The Diplomat
Overview
Kazakhstan’s Bid For AI Sovereignty
Depositphotos
Central Asia

Kazakhstan’s Bid For AI Sovereignty

Astana is talking a big game on artificial intelligence, but can it deliver?

By Joe Luc Barnes

On March 13, Kazakhstan’s President Kassym-Jomart Tokayev met with Thomas Pramotedham, the CEO of Presight AI, an artificial intelligence firm, to discuss plans for a supercomputer cluster in the country. The project is part of a slew of initiatives from the government to position itself as a regional leader in artificial intelligence.

Astana is placing hope in the technology not merely for economic growth. There is also a cultural aspect to the push, with a strong domestic AI industry seen as vital for linguistic preservation.

However, as a recent delay to the supercomputer project demonstrates, even the best laid plans can fall victim to geopolitical forces. While Kazakhstan might talk a big game on AI, can it deliver?

Controlling The Narrative

Large language models, or LLMs, are the basis of AI programs such as ChatGPT, which process, understand, and generate human language. These models are overwhelmingly trained on a handful of dominant languages, such as English, Mandarin, and Spanish, while smaller languages like Kazakh are often overlooked.

“While the larger LLMs are adding additional languages, these languages are not necessarily supported to an equal extent,” said Preslav Nakov, department chair and professor of natural language processing at the Mohamed bin Zayed University of Artificial Intelligence (MBZUAI) in Abu Dhabi. “LLMs use neural networks and have a limited capacity; their developers inevitably ask themselves whether they want to invest in using that capacity to support more languages or to improve in other areas, such as reasoning capabilities.”

The secondary importance given to smaller languages leads to AI models that promote a Western world view, said Dion Wiggins, CTO of Omniscien Technologies, a firm specializing in AI-driven language processing solutions. “If you go to Grok or Llama or ChatGPT, they’re more or less all the same because they all learn from the same data,” he said.

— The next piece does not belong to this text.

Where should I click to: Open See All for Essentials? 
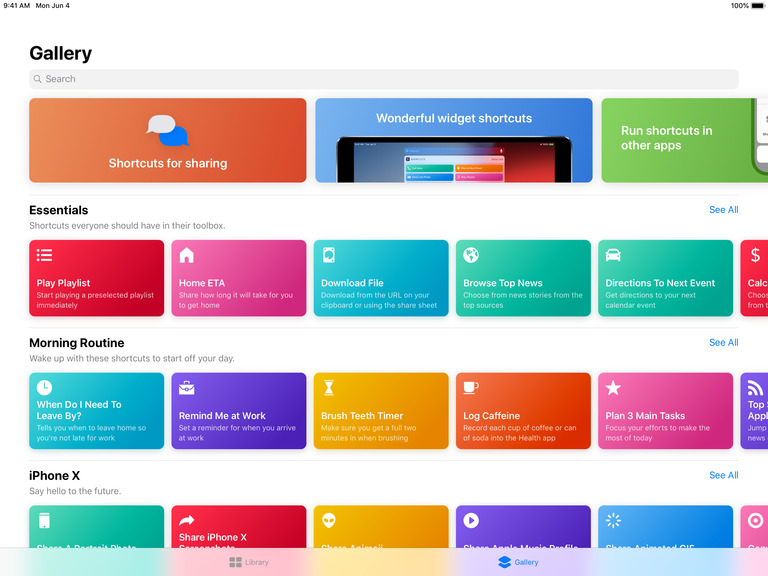click(723, 210)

However, if countries such as Kazakhstan could produce their own LLMs, it would mean more control over the narrative.

“If you have a sovereign LLM, it’s got Kazakh morals, Kazakh history, Kazakh lenses, and a viewpoint from this part of the world,” said Wiggins. He cited China’s DeepSeek, which limits access to information on the Tiananmen Square massacre, and Google’s Gemini, which refuses to answer a simple question such as “Who is the President of the United States?” as examples of how we are already seeing AI being used for censorship.

Mind Your Language

LLMs require enormous amounts of data to train them to be effective.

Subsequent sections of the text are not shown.